研究表明,外援补充乙醇的降解酶,如乙醇脱氢酶和乙醛脱氢酶,可以“帮助”人体代谢酒精,增加酒精的首过代谢,减少进入血液和肝脏的酒精,从而减轻酒精给机体带来的危害。乙醇脱氢酶和乙醛脱氢酶37℃条件下能够保持较高的活性,满足在胃内降解乙醇的要求;但是这两个酶的最适pH都在碱性环境(pH9.0),在酸性条件下失活;而胃内的pH很低,无法直接用于胃内的酒精降解。因此,将乙醇脱氢酶和乙醛脱氢酶在细胞内表达,微生物细胞就可以作为“反应器”降解乙醇。微生物细胞壁可以保护细胞内的酶免受潜在的有害环境影响,使得胞内的酶能够在较为恶劣的反应条件下发挥作用。同时,全细胞生物催化避免了细胞裂解和酶纯化,大大降低了生产成本。
为了便于基因工程改造,质粒载体上会带有抗生素抗性筛选标记,具有适用性广、筛选效率高等优点。但同时也带来了一系列的问题:为了维持筛选压力,在培养过程中需要持续补充相应的抗生素,增加生产成本;质粒在菌株传代时不会均等分配,使得重组菌株产量不稳定;质粒上的抗性基因可能会基因漂移,引起耐药性菌株泛滥。为了符合食品或医药安全的标准,食品级重组微生物必须符合两个规范:
(1)食品级重组微生物必须采用特性清楚、稳定且安全的食品级微生物。美国食品药物管理局和中国农业部等部门都将枯草杆菌认定为食品级安全菌株。
(2)用于构建食品级重组微生物的载体和筛选标记必须是食品级的,即采用的基因须来源于食品级微生物,不含有非食品级菌种来源的基因,抗生素抗性蛋白质编码基因是不允许出现的。

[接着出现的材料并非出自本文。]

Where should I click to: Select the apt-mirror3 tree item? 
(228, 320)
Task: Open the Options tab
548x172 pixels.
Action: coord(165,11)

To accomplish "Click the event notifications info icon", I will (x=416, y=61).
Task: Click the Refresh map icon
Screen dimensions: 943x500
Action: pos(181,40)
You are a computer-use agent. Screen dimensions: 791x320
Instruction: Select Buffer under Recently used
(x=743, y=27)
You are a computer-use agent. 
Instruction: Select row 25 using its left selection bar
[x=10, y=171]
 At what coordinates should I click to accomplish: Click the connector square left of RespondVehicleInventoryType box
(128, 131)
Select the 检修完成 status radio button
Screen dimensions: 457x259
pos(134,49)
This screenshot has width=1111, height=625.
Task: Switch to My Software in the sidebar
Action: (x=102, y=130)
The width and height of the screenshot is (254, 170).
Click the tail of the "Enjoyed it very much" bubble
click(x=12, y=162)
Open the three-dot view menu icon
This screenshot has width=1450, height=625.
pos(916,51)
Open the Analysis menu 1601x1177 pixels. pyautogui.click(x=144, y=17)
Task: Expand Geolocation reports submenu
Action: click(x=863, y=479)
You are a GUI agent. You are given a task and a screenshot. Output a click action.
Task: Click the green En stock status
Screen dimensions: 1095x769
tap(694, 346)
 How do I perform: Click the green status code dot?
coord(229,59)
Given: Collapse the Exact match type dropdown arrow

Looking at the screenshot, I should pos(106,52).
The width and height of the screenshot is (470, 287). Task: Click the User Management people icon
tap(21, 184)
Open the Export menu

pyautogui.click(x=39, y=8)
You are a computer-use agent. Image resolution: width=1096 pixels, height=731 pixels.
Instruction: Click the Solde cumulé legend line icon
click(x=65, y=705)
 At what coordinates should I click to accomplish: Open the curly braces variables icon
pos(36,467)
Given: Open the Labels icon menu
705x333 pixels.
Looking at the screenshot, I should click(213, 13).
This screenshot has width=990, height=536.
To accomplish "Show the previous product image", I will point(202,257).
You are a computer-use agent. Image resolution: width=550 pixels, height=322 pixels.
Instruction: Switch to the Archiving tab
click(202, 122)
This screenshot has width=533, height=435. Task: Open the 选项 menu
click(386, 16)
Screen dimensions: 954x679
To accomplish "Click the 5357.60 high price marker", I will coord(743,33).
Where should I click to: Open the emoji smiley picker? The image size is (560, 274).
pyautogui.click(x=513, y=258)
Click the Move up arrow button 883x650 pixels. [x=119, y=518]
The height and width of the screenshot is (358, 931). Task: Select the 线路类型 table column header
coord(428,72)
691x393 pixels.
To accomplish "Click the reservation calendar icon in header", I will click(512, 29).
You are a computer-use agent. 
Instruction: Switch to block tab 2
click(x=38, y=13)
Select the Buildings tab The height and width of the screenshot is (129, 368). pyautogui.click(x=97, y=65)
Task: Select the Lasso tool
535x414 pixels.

枯草杆菌培养简单快速,且有良好的发酵基础和生产技术,是目前原核表达系统中表达外源蛋白的理想宿主。此外,枯草杆菌没有致病性,是安全微生物(GenerallyRecognized as Safe,GRAS),具有开发为食品级宿主的潜力。本发明采用同源重组的方法将目的基因的表达盒整合到枯草杆菌的基因组中,实现乙醇脱氢酶和乙醛脱氢酶的胞内共表达,没有在重组菌株中引入抗生素抗性基因,符合食品级重组微生物的要求,重组枯草杆菌具有作为解酒制剂来减轻酒精性肝损伤的潜力。
三、发明内容
技术问题
本发明的目的在于运用基因工程技术手段,构建一株食品级可降解乙醇的枯草杆菌重组菌。
技术方案
一种食品级降解乙醇的枯草杆菌重组菌构建方法,其特征在于,是一种食品级可降解乙醇的胞内共表达乙醇脱氢酶和乙醛脱氢酶的重组枯草杆菌的构建方法,包含以下构建步骤:
(1)整合型乙醛脱氢酶胞内表达载体的构建,包括扩增上下游同源臂、启动子和目的基因,回收扩增产物,采用重叠延伸PCR的方法将基因片段连接,再与整合型质粒连接,转化大肠杆菌感受态细胞,氨苄青霉素抗性平板筛选得到乙醛脱氢酶整合型胞内表达载体;其中整合型乙醛脱氢酶胞内表达载体的构建中所述整合型质粒是含有启动子、乙醛脱氢酶基因和整合位点细胞壁相关蛋白酶wprA同源序列的整合型质粒。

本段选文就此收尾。